Old Dominion University oceanographer Larry Atkinson, an expert on the climatology of coastal waters, has developed a Web site to explain possible effects on the East Coast of the oil spill from the damaged British Petroleum drilling rig in the Gulf of Mexico.

The site is at: http://www.ccpo.odu.edu/~atkinson/VAMDSpill/.

The good news on the site Monday was that there is "no evidence that oil from the spill is being entrained in the Loop Current (around the southern tip of Florida). Thus the arrival at Cape Hatteras is at least four weeks out if it entered the Loop Current now."

Atkinson was thrust last week into the federal government's effort to track the spill and assess possible damage.

 He was pictured and quoted on the front page of The Virginian-Pilot on Thursday, and news reporters from as far away as Philadelphia have also called to get his take on the threat that the drifting oil might eventually pose to the East Coast.
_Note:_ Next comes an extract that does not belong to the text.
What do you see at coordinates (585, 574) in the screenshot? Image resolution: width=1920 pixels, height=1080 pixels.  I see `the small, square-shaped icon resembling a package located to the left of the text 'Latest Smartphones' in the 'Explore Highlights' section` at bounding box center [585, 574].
He has been assessing spill effects as part of his work with the Mid-Atlantic Coastal Ocean Observing Regional Association (MACOORA). He participated in a teleconference with 20 oceanographers scheduled last Friday to discuss the likelihood of weathered oil hitting the beaches of the North Carolina Outer Banks. "This is not likely, but it could happen," Atkinson said.

"We need to make sure that the information we have is available to the federal system," Atkinson said. The Coast Guard and the National Oceanic and Atmospheric Administration (NOAA) are heading up the federal government's response to the spill.

Experts in Florida have said that oil from the spill is already moving south toward the tip of Florida, where it could be taken by the Loop Current into the Gulf Stream and reach Virginia waters.

Atkinson is an ODU eminent professor and the Samuel A. and Fay M. Slover Professor of Oceanography.

MACOORA, with a coverage area from Cape Cod to Cape Hatteras, includes five subregions: Massachusetts and Rhode Island Bay, Long Island Sound, New York Harbor and New York Bight, Delaware Bay and Chesapeake Bay. NOAA supports MACOORA and 10 other similar associations in other coastal areas of the country. This new coordinated system springs from the national Integrated Ocean Observing System (IOOS). Atkinson served a term-funded by the National Science Foundation-as a member of the interagency Ocean.US group that helped to develop IOOS.